I love hand-printing so much, and with a little fabric paint or screen printing ink, you can easily print fabric. Printing kitchen towels is a fun idea - they're not too big, you see and use them all the time, and you can buy plain, printable ones cheaply and easily. I used a pack of flour sack towels from Target. I love the simple, woven look they have, and they actually are great kitchen towels!
First decide what kind of stamps you want to use for printing your fabric. Here are three different ways to make your stamp.
You can get stamp-making rubber at most craft stores, as well as the carver. Then you can away the rubber around your shape, leaving a stamp. But you can easily cut shapes into the rubber with an exacto knife.

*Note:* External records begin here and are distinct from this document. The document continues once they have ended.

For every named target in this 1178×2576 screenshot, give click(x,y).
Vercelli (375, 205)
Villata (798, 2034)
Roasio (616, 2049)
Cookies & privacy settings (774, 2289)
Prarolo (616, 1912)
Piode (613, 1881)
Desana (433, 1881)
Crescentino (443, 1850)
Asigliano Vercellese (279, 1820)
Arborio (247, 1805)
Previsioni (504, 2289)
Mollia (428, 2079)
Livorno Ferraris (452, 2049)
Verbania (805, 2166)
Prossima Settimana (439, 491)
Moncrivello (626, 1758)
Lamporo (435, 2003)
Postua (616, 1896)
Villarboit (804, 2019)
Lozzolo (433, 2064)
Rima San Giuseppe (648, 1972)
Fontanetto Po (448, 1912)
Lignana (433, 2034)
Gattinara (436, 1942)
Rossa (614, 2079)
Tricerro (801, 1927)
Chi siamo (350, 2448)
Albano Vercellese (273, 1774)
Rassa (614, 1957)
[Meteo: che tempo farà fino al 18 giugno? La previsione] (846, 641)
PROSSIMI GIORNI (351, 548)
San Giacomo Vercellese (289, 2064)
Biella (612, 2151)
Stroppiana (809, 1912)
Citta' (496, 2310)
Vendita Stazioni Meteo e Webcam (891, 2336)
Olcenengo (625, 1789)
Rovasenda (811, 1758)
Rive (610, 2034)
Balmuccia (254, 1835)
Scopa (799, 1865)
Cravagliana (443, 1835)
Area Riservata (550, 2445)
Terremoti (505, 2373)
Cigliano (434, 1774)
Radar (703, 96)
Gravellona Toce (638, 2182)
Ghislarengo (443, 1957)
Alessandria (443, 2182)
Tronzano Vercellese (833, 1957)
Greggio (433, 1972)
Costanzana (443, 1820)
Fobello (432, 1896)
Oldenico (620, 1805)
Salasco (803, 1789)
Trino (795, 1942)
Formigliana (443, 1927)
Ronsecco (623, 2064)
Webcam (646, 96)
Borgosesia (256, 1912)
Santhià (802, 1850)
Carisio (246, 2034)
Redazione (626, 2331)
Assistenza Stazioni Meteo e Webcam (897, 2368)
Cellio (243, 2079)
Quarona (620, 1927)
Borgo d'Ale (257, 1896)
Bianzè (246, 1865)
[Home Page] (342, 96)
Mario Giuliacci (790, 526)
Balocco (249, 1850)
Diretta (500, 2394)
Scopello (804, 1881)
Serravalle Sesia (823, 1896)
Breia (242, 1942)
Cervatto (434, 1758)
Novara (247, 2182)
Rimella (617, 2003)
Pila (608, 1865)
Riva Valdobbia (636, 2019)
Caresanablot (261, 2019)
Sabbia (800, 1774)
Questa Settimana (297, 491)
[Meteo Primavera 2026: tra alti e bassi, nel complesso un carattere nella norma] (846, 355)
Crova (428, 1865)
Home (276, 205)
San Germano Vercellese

If you don't want to deal with all that stuff, a simple foam pouncer makes cute, easy polka dots.
Once you decide what you will need for you stamp, get together your other supplies.
Paper to cover your workspace, painters tape, screen printing ink or fabric paint, paintbrushes, and your kitchen towels.
(For stamps you can use stamp-making rubber and a linoleum carver or a foam pouncer)
Let's start printing! First, tape some paper down to cover your workspace from the paint that bleeds through the towel. I put a strip of tape across my towel, to help me keep a straight line while printing. You don't have to print up to the line, but it helps keep things neat.
If you're using a rubber stamp you made, first paint the stamp with a thin but even layer of paint. Then stamp it onto the fabric, applying pressure evenly all over the stamp.
You might have to experiment with how much ink to put on the stamp to get the look you want. Reink and repeat to complete your pattern.
Printing more than one color is just as easy. Just print all of one color, then wash the stamp, and fill in the pattern with the other color.
For making dots with the foam pouncer, you'll need a space where you can ink your pouncer. Put some paint down and make sure all the foam is wet with paint or else you'll get empty spots. Pounce some off, then stamp down onto fabric. Reink and repeat.
Once you are done printing and all the ink/paint has dried completely, follow the directions on your paint or ink to heat set with an iron. This will help your printed patterns hold up in the wash and dryer.